The task | In the stretch of the data from the line containing "Describe the element" through the line containing "The height and", replace "element" with "item" and reproduce those lines with everything else unchanged, omitting the pictures.

Material to process |
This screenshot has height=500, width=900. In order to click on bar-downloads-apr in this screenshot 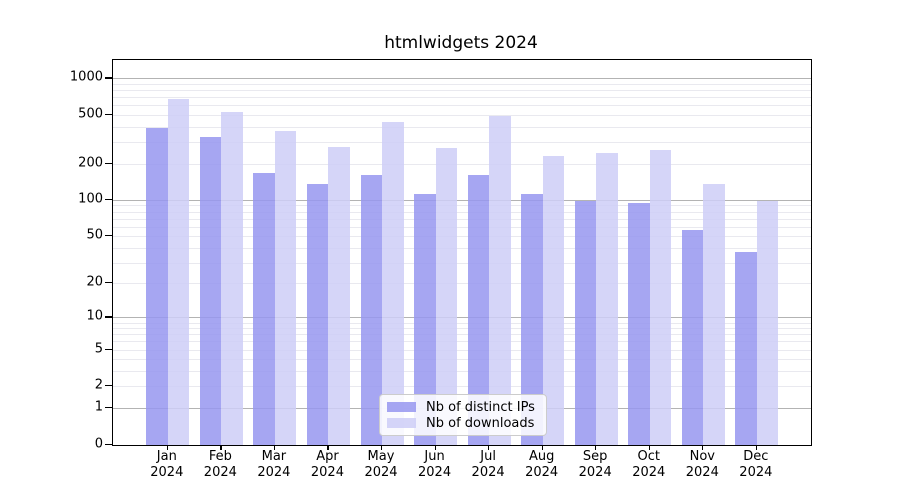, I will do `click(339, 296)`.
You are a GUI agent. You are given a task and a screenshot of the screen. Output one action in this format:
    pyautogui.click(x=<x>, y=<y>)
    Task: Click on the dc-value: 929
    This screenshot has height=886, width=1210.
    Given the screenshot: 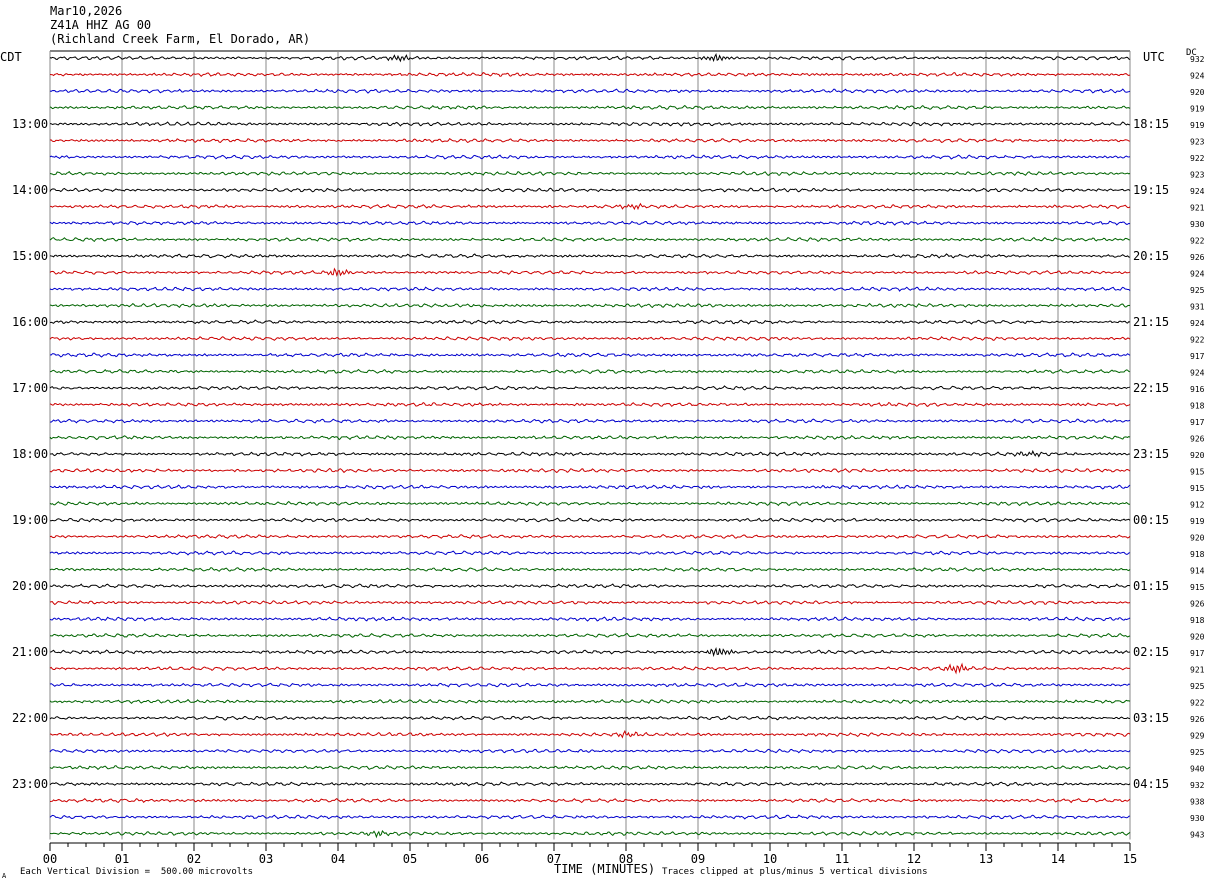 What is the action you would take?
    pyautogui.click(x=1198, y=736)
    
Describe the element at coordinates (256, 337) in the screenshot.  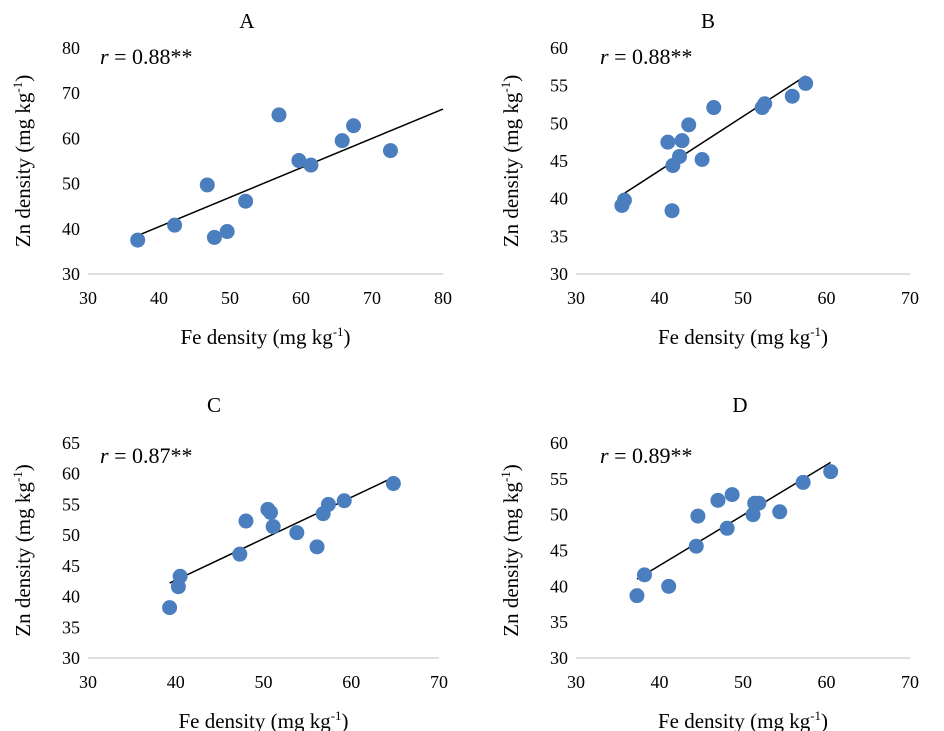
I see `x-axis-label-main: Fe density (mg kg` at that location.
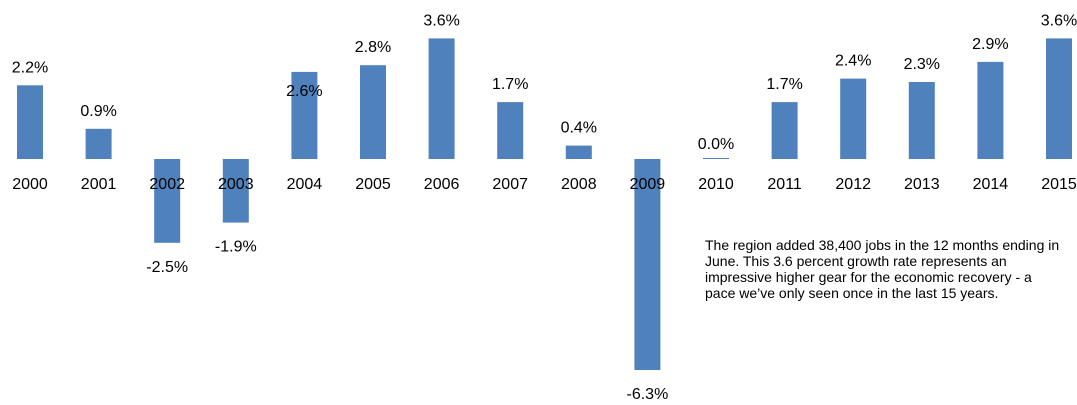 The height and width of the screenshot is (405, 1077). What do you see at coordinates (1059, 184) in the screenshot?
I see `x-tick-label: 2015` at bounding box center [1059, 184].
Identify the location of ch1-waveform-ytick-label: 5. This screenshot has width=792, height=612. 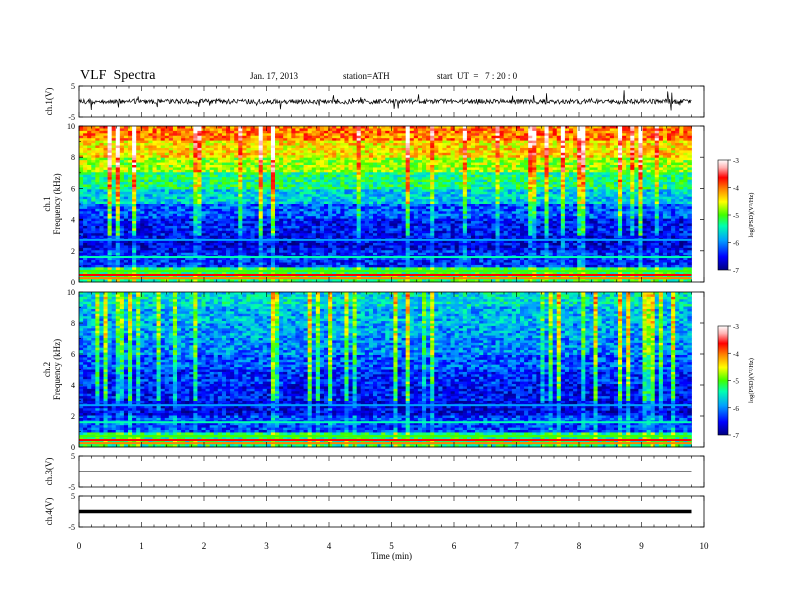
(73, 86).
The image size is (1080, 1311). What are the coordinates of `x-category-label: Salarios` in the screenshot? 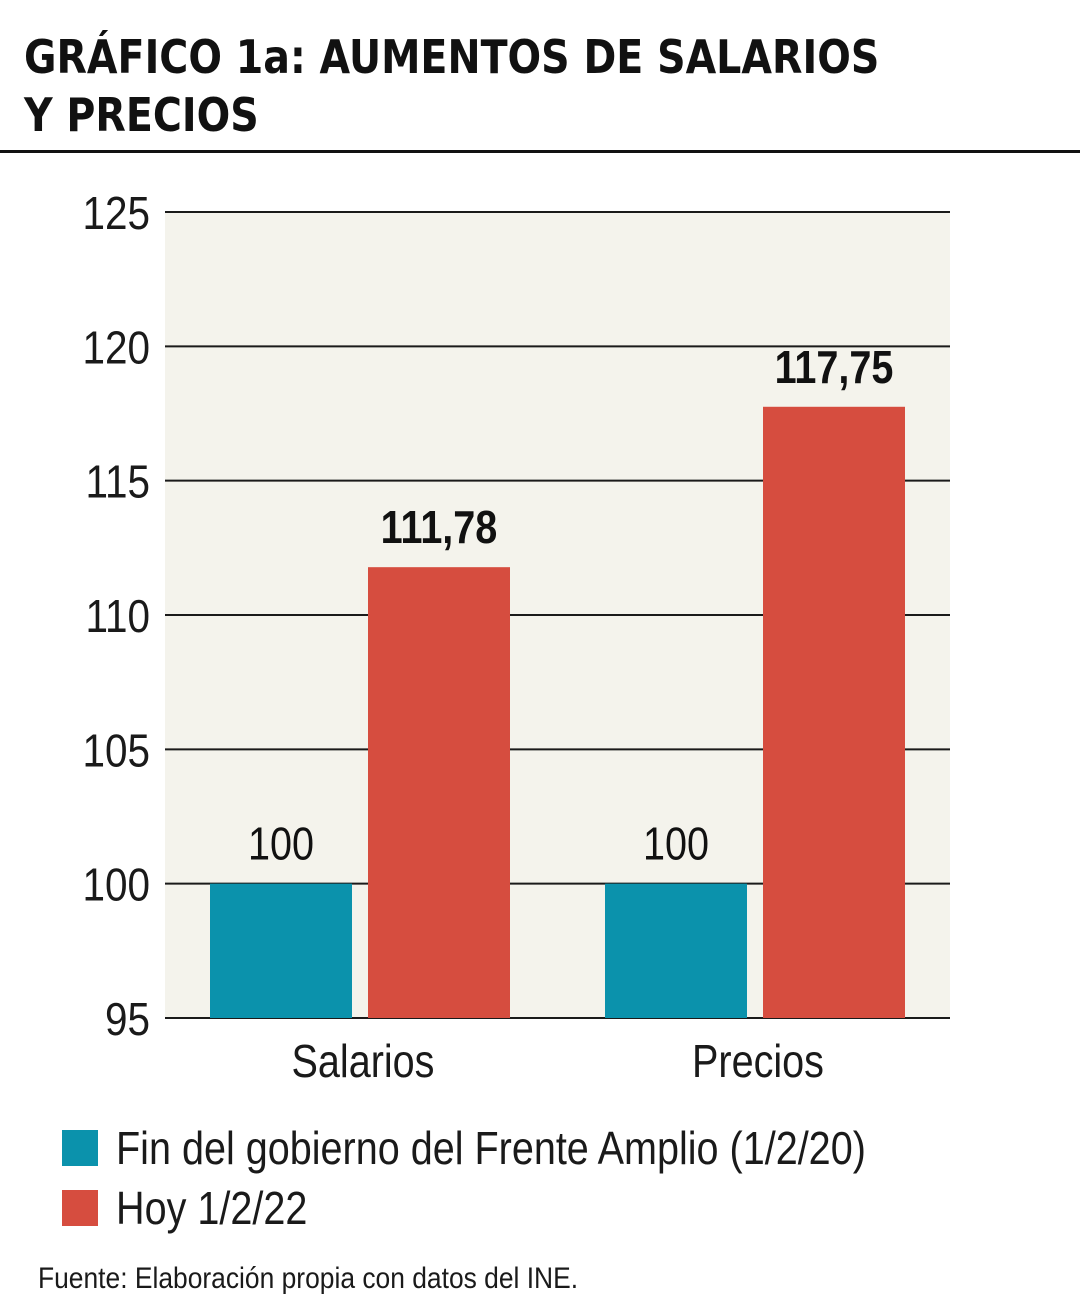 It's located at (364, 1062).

Expected output |
Describe the item at coordinates (256, 337) in the screenshot.  
I see `x-axis-label-main: Fe density (mg kg` at that location.
 The height and width of the screenshot is (405, 1077). What do you see at coordinates (1059, 184) in the screenshot?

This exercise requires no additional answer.